[RECORD EXCERPTS Boundary: Start]

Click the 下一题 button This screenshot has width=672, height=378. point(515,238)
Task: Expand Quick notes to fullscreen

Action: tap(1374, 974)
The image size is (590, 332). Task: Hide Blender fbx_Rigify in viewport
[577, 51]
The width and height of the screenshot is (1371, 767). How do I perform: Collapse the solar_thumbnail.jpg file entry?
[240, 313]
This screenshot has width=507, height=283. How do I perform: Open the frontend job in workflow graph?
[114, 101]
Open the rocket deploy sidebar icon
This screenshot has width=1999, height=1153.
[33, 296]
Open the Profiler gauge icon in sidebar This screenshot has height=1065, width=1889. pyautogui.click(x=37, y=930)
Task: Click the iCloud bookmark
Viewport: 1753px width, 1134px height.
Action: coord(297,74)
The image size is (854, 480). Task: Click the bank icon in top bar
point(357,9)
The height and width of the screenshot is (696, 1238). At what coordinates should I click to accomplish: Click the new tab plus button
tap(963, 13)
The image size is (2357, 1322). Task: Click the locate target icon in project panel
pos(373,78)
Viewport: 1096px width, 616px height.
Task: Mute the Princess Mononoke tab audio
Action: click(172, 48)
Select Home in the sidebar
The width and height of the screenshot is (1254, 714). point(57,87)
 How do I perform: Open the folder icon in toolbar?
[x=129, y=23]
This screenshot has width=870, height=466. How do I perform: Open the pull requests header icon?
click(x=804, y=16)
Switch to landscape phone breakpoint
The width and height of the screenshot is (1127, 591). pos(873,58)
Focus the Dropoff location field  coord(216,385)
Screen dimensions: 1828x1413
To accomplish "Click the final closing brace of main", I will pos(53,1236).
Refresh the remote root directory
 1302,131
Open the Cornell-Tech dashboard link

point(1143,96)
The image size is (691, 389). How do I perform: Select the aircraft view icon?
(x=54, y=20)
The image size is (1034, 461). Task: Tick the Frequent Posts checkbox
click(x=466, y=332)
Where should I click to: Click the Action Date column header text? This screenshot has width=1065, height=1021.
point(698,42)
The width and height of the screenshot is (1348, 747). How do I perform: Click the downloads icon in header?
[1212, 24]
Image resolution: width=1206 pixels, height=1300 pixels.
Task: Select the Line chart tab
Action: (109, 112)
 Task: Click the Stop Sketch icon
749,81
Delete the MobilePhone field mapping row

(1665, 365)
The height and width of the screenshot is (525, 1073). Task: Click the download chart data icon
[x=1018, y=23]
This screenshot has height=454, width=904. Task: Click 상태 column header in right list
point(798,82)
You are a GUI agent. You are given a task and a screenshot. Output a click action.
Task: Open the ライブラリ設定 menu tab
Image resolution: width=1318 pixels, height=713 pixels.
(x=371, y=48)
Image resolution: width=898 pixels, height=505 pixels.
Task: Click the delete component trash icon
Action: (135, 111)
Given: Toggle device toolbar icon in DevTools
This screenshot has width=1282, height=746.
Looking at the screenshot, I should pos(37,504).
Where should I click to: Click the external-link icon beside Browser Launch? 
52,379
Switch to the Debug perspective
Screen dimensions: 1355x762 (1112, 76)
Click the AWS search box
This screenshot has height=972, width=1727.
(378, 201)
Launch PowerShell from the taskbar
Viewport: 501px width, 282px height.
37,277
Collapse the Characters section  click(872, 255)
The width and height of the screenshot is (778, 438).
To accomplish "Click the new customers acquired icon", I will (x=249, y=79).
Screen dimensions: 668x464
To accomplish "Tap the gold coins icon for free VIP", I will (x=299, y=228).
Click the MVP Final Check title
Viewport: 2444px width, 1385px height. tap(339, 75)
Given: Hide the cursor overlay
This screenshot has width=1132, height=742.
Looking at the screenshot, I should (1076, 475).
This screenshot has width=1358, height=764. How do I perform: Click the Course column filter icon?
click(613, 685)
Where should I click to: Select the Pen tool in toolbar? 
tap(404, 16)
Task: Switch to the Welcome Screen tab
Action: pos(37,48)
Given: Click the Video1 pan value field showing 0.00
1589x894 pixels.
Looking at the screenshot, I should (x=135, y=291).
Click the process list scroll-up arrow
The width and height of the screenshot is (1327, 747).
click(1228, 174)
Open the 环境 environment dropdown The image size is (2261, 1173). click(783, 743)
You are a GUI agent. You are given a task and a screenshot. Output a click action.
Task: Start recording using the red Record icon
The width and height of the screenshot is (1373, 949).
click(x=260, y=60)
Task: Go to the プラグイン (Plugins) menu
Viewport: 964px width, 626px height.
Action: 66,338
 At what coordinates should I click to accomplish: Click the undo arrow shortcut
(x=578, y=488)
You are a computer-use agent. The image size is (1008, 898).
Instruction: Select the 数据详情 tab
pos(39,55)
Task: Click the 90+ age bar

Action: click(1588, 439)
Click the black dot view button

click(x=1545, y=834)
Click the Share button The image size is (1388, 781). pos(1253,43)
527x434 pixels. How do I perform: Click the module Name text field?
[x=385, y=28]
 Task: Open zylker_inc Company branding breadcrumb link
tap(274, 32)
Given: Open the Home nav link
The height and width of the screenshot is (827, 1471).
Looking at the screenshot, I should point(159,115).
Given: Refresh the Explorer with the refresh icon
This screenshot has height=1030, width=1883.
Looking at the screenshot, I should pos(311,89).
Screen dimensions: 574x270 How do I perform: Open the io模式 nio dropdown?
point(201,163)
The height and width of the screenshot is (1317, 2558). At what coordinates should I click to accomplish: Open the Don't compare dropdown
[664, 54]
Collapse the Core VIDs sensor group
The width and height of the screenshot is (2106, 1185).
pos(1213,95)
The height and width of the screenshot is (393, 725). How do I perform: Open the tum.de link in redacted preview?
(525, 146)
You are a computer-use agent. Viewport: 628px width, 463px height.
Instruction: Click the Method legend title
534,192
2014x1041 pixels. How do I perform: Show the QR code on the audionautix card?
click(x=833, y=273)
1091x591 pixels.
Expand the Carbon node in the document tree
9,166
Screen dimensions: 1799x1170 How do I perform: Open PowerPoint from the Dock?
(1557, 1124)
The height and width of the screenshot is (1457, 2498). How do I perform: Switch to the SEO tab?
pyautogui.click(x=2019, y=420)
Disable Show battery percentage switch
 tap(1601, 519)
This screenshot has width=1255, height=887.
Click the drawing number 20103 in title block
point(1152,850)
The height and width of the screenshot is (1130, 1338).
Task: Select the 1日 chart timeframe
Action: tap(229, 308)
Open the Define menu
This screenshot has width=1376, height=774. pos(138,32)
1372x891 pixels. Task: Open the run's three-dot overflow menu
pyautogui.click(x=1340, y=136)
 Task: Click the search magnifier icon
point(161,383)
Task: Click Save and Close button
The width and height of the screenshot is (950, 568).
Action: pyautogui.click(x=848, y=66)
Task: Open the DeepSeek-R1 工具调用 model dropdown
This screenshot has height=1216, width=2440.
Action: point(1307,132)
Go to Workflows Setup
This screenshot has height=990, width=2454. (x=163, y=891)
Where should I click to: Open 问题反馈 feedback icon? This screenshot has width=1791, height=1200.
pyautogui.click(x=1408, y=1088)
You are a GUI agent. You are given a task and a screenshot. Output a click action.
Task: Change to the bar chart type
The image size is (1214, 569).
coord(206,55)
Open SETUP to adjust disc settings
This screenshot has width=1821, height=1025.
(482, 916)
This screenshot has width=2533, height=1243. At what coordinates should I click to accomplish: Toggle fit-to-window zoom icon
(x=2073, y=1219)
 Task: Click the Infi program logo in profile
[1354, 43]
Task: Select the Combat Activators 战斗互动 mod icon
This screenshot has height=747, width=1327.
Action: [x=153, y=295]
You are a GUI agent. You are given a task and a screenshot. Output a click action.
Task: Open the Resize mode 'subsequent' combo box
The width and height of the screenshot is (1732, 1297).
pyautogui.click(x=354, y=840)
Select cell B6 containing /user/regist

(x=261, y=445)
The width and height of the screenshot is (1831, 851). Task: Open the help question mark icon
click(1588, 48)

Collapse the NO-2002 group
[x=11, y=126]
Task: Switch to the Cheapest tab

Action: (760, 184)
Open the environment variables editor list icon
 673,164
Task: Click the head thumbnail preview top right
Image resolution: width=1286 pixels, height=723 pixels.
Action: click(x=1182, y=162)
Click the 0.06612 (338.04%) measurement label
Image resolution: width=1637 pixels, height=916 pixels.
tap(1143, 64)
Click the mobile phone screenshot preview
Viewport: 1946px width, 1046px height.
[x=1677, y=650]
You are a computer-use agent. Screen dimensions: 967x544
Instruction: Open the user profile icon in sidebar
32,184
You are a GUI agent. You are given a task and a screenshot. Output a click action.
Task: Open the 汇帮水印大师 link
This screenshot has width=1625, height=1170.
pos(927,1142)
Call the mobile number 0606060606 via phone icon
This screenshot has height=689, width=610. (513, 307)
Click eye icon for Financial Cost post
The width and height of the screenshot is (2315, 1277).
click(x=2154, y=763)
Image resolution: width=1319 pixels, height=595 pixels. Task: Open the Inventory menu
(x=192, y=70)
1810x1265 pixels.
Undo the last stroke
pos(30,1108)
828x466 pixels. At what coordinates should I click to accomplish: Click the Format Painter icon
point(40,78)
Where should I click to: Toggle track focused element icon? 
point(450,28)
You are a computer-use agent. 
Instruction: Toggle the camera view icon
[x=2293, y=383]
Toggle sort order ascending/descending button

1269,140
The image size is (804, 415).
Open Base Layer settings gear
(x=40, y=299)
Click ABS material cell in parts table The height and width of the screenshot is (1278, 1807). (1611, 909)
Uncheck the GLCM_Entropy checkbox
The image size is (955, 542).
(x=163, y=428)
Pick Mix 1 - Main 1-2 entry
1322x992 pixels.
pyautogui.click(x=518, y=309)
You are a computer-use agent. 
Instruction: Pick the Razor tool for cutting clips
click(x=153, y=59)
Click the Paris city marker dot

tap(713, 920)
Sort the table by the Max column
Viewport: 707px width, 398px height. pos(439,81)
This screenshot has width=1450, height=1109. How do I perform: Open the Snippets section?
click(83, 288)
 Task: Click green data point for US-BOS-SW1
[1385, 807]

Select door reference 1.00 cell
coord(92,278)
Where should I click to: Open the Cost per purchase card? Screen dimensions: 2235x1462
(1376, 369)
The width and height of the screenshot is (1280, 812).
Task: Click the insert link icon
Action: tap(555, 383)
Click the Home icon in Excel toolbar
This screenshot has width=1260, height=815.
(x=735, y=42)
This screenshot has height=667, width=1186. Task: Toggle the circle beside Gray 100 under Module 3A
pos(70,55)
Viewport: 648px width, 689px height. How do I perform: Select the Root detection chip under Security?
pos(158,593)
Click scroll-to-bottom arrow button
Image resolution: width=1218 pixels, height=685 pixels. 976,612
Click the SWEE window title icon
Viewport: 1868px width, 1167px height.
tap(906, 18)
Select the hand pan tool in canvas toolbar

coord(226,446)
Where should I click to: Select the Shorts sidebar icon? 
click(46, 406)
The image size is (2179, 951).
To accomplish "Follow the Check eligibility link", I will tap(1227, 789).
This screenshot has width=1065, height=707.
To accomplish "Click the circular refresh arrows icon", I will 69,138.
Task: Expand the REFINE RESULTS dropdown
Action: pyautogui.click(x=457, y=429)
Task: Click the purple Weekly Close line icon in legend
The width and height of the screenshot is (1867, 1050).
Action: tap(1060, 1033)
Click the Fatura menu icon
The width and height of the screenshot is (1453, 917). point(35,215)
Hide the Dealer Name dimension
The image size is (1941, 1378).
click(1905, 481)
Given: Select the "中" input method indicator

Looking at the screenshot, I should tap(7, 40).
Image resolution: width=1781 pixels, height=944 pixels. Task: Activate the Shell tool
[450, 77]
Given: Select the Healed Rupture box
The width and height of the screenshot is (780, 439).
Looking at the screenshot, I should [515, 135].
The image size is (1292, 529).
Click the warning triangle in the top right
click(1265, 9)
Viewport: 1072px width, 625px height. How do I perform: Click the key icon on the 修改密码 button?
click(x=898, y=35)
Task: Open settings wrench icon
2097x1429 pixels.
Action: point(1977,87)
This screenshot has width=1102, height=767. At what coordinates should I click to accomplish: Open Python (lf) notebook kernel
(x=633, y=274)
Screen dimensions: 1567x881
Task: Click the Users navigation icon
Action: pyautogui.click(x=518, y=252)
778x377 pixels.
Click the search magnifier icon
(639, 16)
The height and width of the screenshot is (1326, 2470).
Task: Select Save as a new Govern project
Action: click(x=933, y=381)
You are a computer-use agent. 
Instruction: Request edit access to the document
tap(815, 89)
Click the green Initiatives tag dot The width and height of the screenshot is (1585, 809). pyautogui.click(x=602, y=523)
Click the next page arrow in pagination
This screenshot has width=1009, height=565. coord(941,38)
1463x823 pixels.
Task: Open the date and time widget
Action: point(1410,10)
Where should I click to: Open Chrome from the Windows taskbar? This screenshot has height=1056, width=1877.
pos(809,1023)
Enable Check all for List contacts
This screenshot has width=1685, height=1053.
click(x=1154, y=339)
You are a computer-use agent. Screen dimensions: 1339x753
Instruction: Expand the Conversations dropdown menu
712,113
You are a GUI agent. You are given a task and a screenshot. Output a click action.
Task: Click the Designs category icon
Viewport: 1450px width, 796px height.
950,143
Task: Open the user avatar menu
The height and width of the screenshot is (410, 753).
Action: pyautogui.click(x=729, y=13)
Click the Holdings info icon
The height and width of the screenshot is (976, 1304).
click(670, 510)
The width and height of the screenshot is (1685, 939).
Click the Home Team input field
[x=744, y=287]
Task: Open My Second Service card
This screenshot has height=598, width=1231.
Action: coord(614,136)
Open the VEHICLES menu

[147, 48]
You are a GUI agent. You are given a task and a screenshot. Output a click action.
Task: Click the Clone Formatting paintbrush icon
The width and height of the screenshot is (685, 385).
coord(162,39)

[RECORD EXCERPTS Boundary: End]

(WHAT TO PRODUCE) Could you filter the material above and copy each line that holds the word "Close"?

(THE COMPLETED TASK)
Task: Click Save and Close button
Task: Click the purple Weekly Close line icon in legend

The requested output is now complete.